* **ACTIVITY**
Below are records; output exactly the lines from the one with "跳至内容 (10, 3)" through their final line.

Collected data entries:
[Start of Attachment]
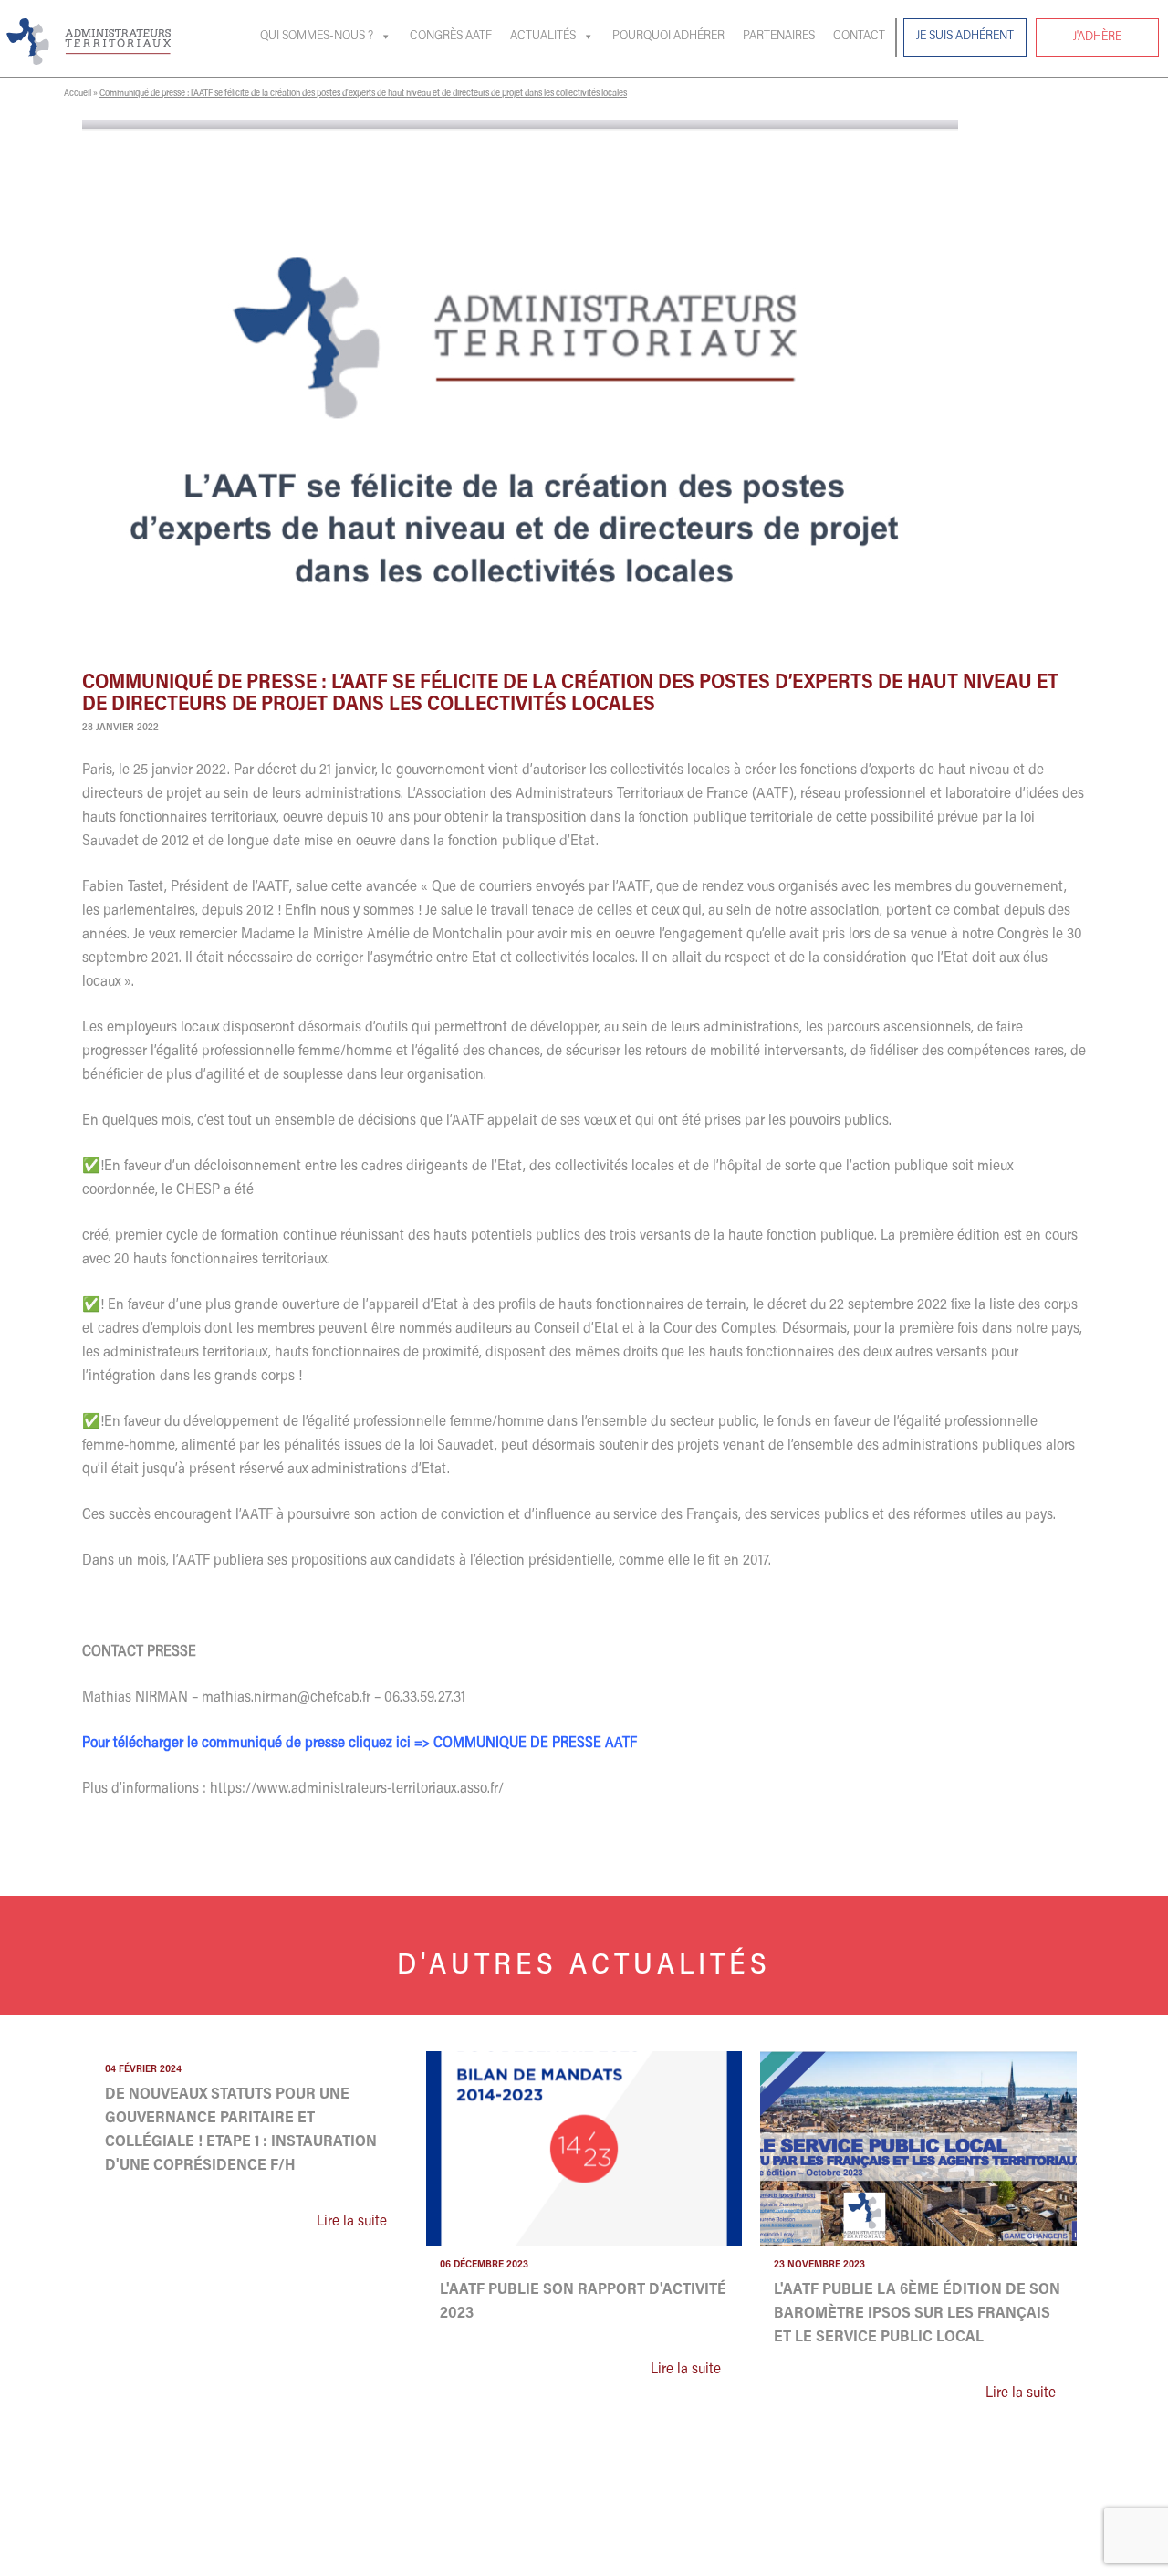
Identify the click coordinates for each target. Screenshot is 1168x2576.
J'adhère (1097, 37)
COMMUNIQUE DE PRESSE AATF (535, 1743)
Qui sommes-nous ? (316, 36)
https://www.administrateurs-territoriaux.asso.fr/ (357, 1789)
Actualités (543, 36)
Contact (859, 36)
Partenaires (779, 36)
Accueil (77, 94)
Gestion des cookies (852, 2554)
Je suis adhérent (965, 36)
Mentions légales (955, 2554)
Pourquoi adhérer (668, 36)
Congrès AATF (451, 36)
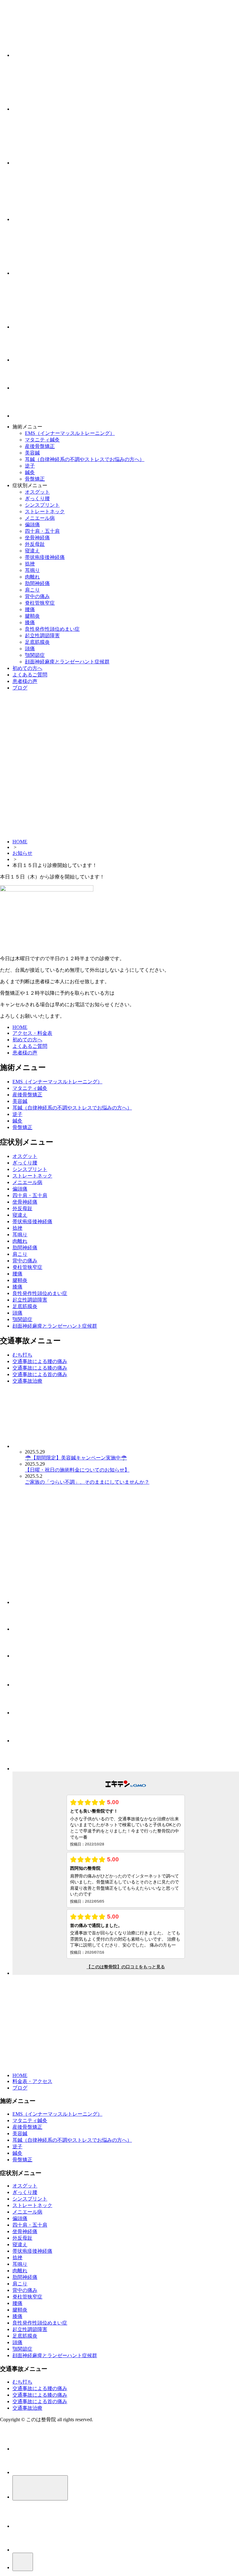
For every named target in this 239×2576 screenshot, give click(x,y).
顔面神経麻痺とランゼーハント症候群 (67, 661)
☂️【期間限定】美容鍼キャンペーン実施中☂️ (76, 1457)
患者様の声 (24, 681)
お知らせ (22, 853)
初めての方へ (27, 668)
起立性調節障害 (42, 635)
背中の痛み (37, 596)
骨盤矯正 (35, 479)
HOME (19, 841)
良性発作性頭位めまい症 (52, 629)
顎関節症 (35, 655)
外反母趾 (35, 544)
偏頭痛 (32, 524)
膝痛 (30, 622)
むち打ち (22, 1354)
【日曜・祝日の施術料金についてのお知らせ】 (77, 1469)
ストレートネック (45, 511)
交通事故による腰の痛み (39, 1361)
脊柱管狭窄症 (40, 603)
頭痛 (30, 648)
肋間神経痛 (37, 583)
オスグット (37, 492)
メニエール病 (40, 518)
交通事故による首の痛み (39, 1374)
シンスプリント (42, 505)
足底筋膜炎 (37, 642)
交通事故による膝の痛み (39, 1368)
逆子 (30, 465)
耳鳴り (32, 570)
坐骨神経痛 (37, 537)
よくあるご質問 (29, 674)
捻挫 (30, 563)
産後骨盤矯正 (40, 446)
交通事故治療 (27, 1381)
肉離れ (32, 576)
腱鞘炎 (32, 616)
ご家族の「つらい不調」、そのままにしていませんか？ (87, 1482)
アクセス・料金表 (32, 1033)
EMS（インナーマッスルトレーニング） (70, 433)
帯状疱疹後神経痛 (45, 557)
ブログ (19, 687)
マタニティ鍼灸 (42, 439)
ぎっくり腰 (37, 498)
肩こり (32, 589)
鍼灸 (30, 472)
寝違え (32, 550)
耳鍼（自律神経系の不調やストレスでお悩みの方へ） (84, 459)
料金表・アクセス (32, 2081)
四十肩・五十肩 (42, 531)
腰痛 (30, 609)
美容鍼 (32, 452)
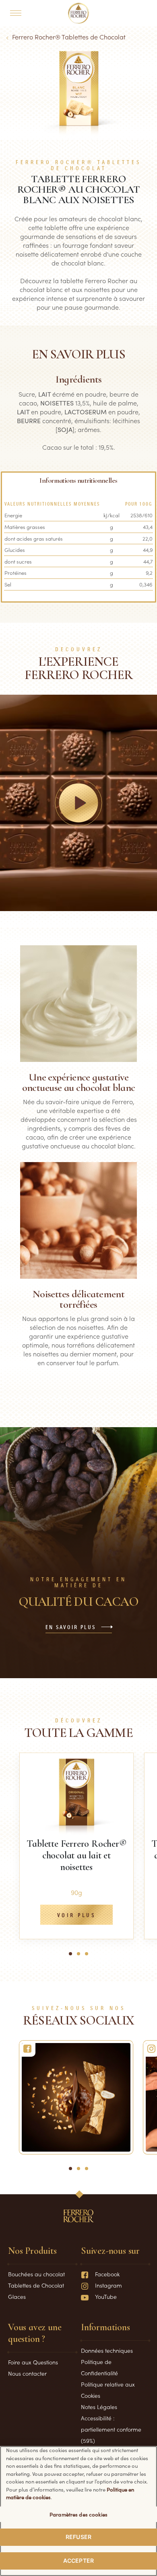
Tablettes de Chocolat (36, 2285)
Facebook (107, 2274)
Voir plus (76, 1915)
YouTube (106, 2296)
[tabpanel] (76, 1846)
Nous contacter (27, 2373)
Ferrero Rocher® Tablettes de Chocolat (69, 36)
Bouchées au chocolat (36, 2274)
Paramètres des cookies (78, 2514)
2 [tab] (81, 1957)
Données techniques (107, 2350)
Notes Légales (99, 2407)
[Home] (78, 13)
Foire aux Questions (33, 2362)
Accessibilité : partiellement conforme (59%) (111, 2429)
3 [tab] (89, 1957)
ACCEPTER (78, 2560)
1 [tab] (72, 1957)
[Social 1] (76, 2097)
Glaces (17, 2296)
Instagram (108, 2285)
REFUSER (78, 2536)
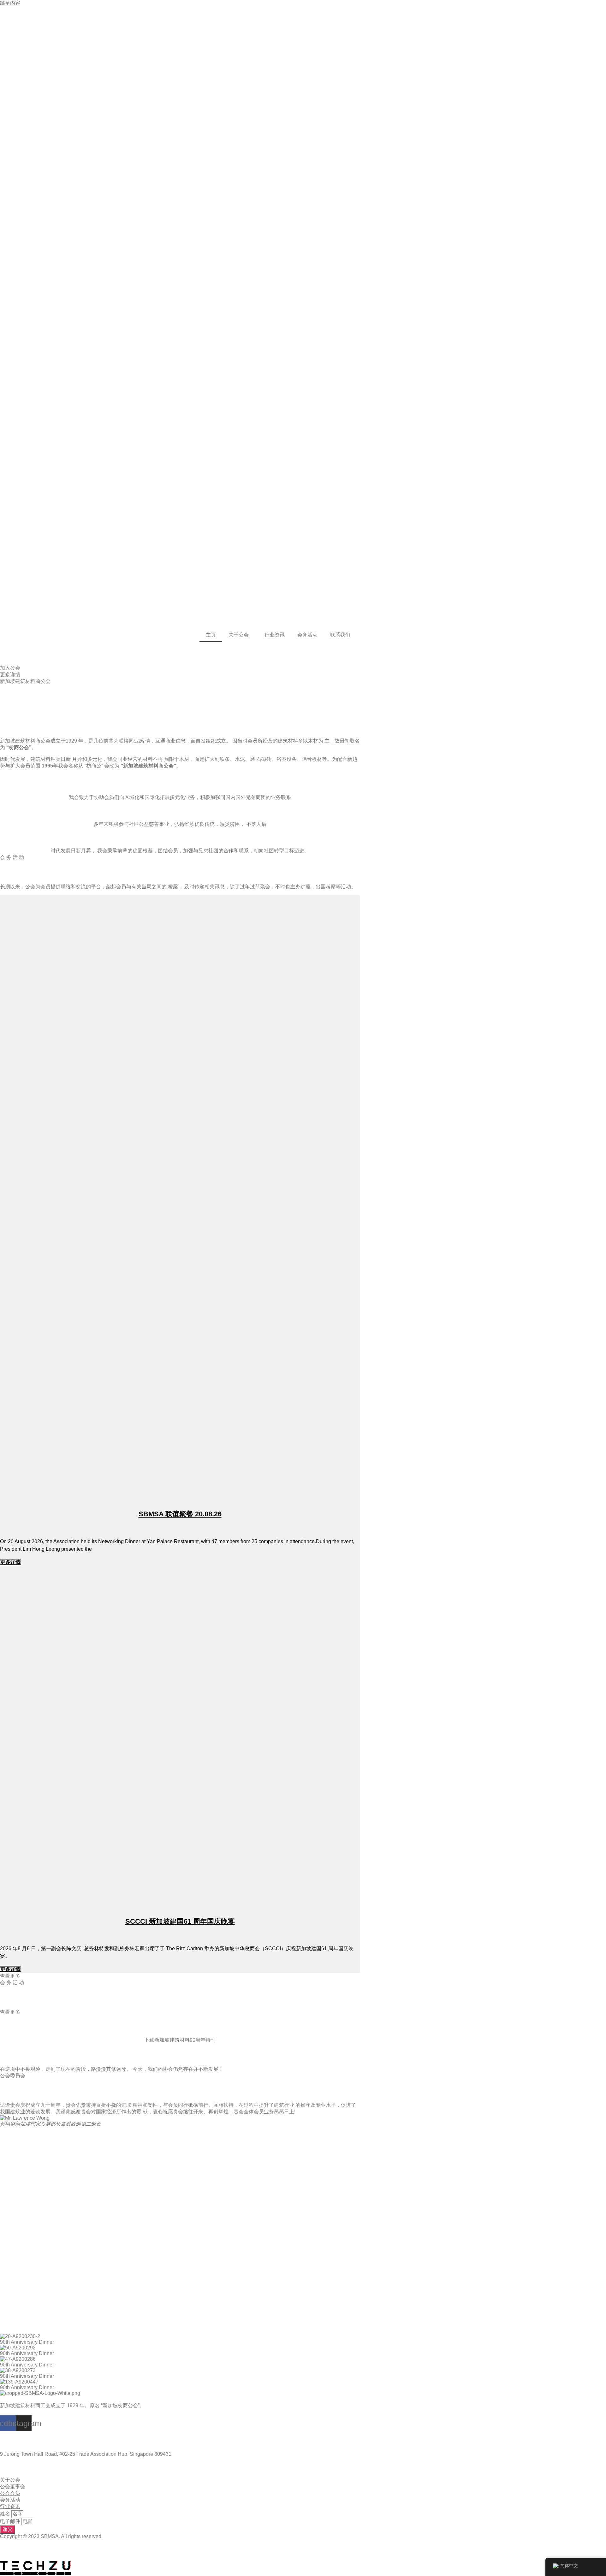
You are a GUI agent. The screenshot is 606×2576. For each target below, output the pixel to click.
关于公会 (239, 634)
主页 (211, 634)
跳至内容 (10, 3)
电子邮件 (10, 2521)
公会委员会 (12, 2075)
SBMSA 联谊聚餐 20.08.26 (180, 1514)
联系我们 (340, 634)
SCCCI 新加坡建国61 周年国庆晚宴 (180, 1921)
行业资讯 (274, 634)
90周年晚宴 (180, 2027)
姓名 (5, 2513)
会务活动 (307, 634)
[End of Attachment]
* **YOUR RESPONSE**
跳至内容 (10, 3)
电子邮件 (10, 2521)
公会委员会 (12, 2075)
SBMSA 联谊聚餐 20.08.26 (180, 1514)
联系我们 (340, 634)
SCCCI 新加坡建国61 周年国庆晚宴 (180, 1921)
行业资讯 (274, 634)
90周年晚宴 (180, 2027)
姓名 (5, 2513)
会务活动 (307, 634)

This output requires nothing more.